Pointing records for screenshots and pages
* * * *
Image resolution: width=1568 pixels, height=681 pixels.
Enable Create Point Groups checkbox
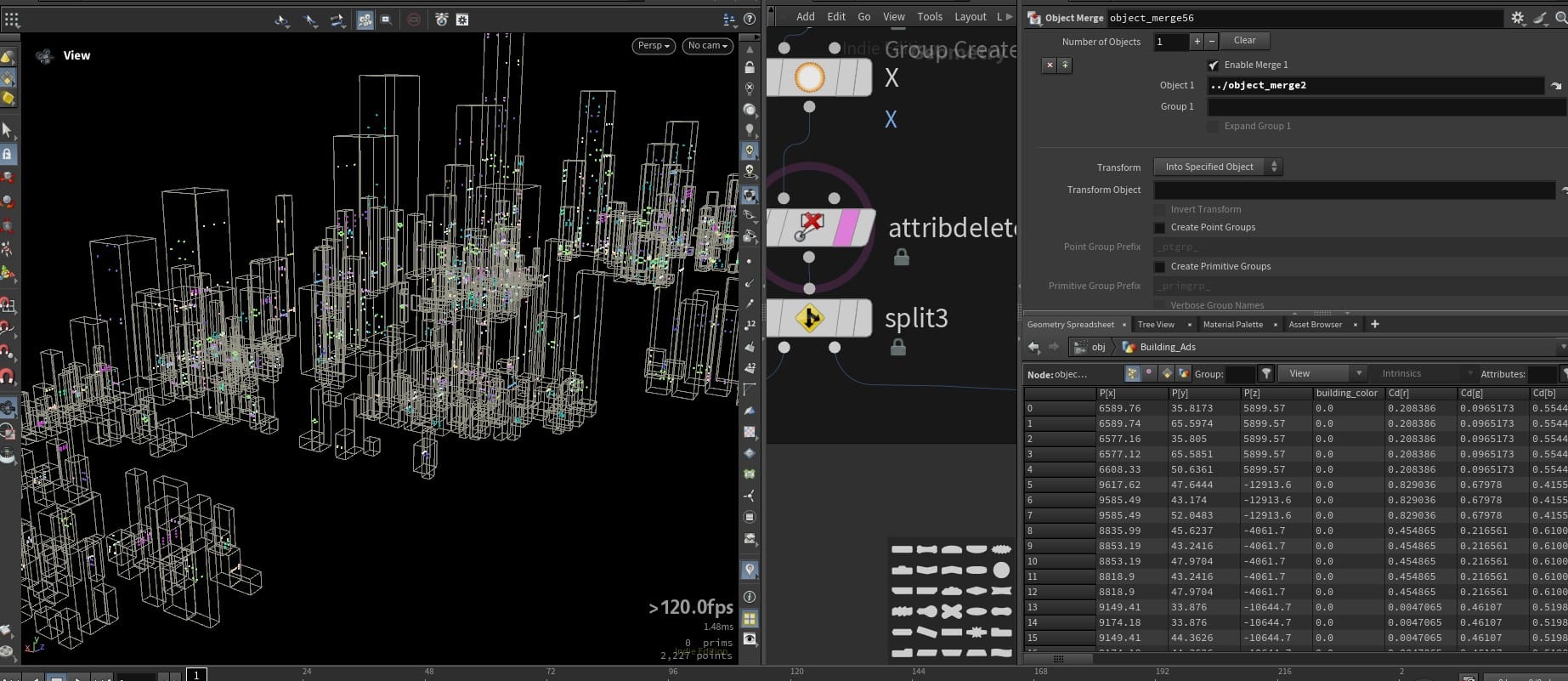pyautogui.click(x=1159, y=228)
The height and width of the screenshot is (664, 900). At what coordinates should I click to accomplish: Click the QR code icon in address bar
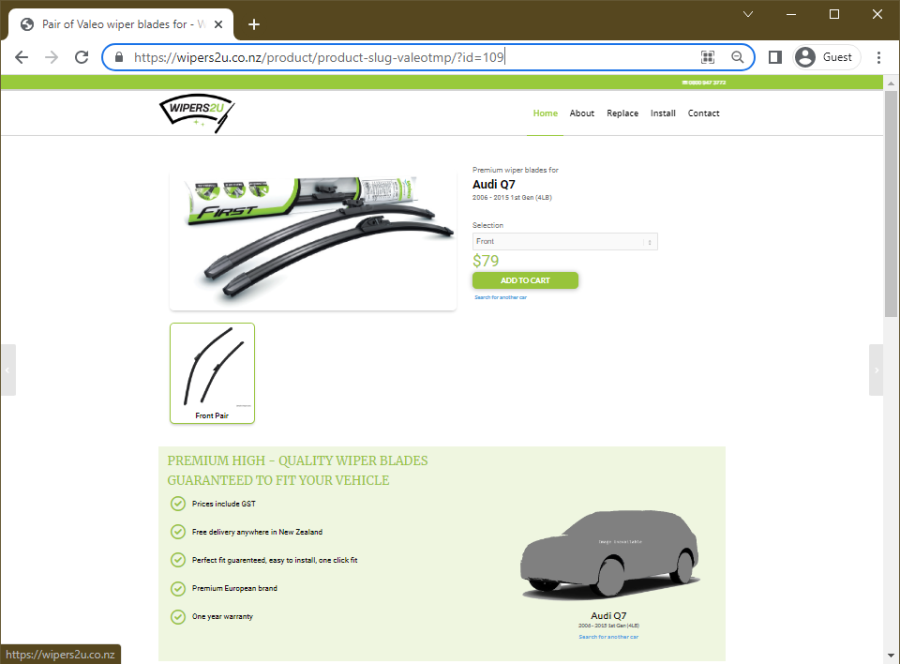708,57
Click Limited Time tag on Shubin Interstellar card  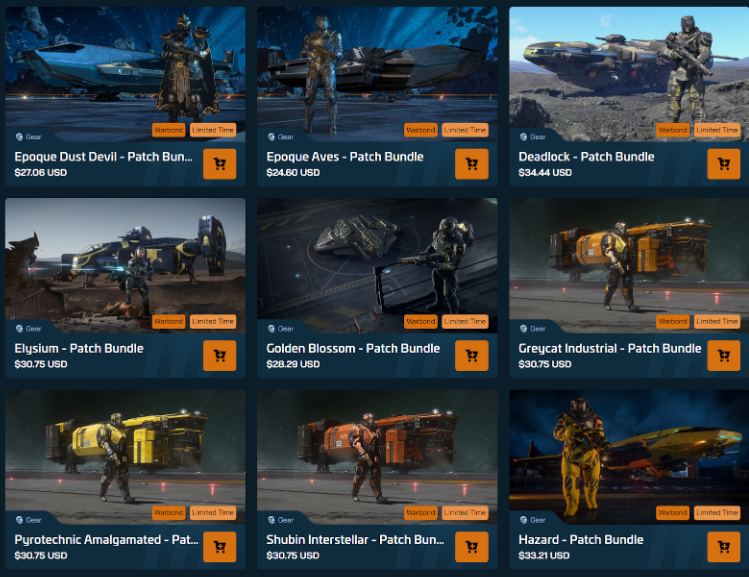(x=465, y=513)
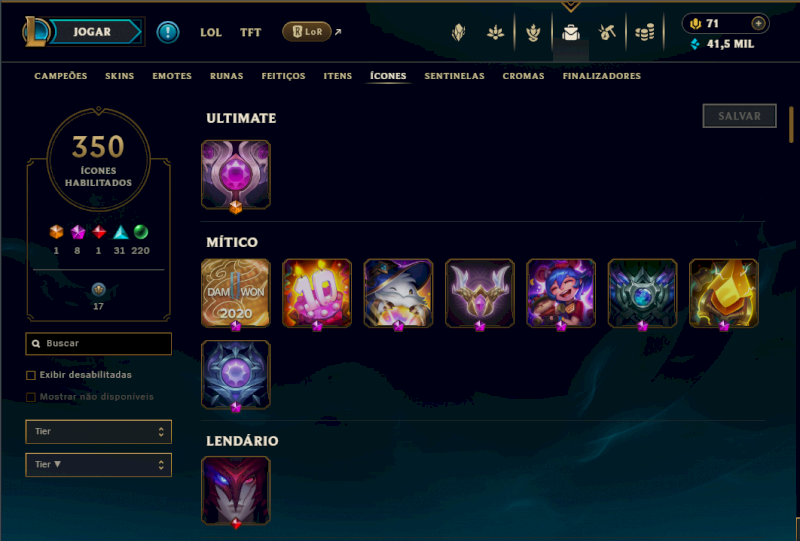Open the Loot hammer icon
This screenshot has height=541, width=800.
[x=607, y=33]
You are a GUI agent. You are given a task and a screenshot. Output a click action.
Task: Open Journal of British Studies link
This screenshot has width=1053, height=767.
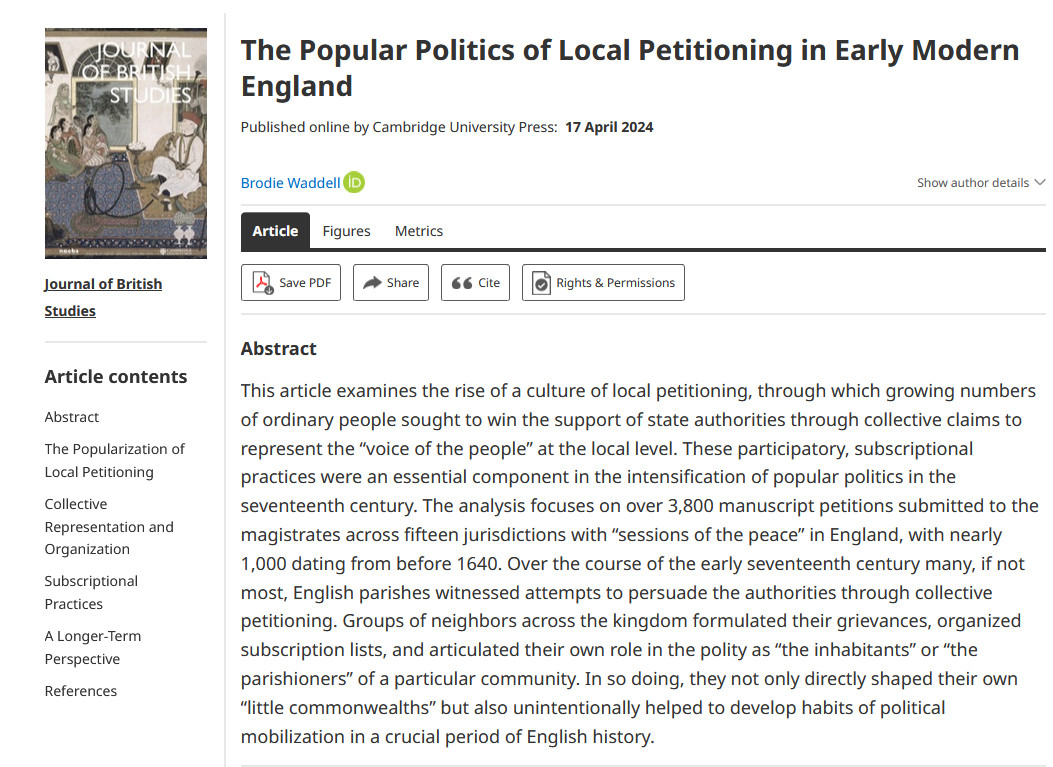tap(103, 297)
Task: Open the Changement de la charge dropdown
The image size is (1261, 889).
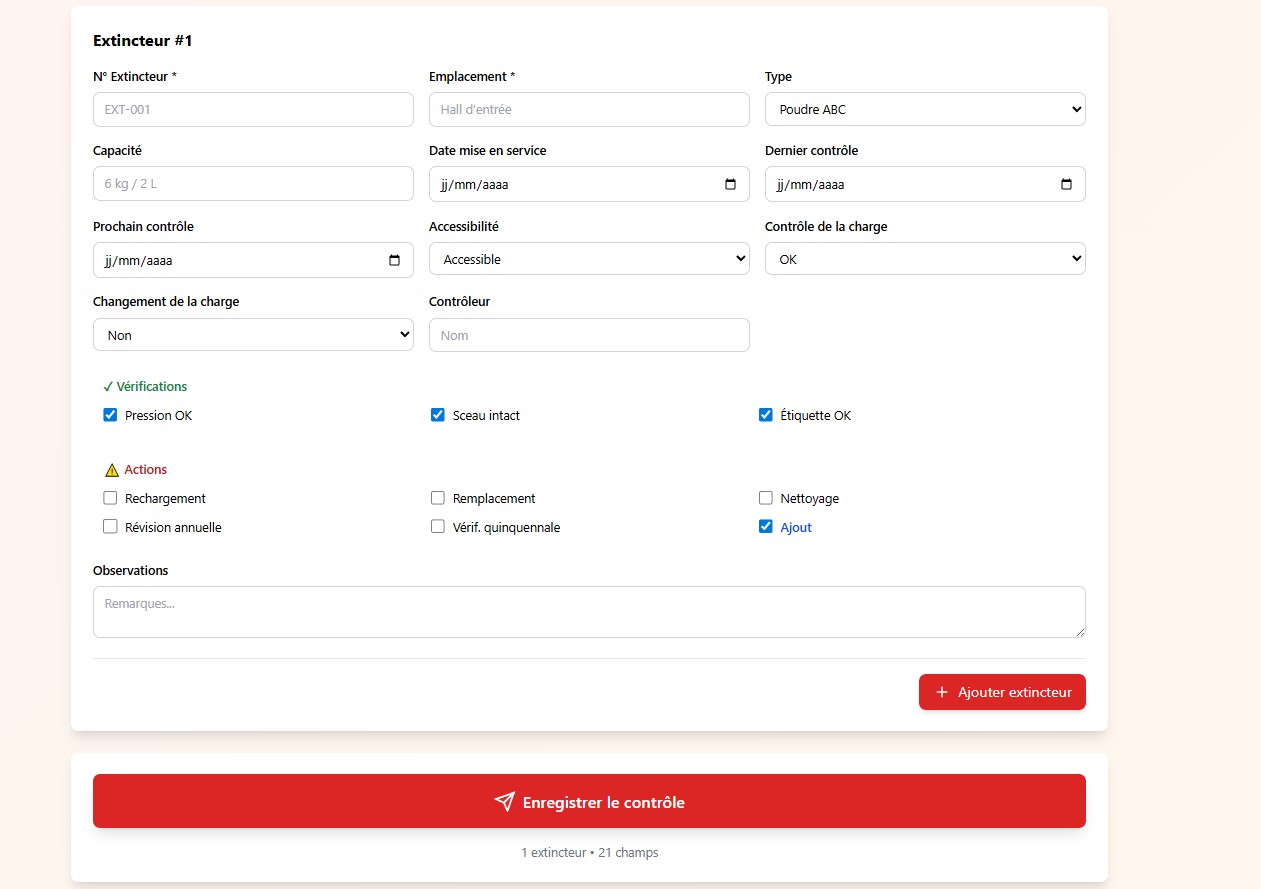Action: [252, 334]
* * * *
◆ Your objective ◆
Lay out everything from the line containing "You are a GUI" down to the end of the listing as a numbered list, skipping blank lines and leaving out the pictures.

◆ Result below ◆
1. You are a GUI agent. You are given a task and a screenshot. Output a click action.
2. Task: Open Journal of British Studies link
3. This screenshot has width=1053, height=767.
4. tap(103, 297)
5. Task: Open the Changement de la charge dropdown
6. The image size is (1261, 889).
7. Action: [252, 334]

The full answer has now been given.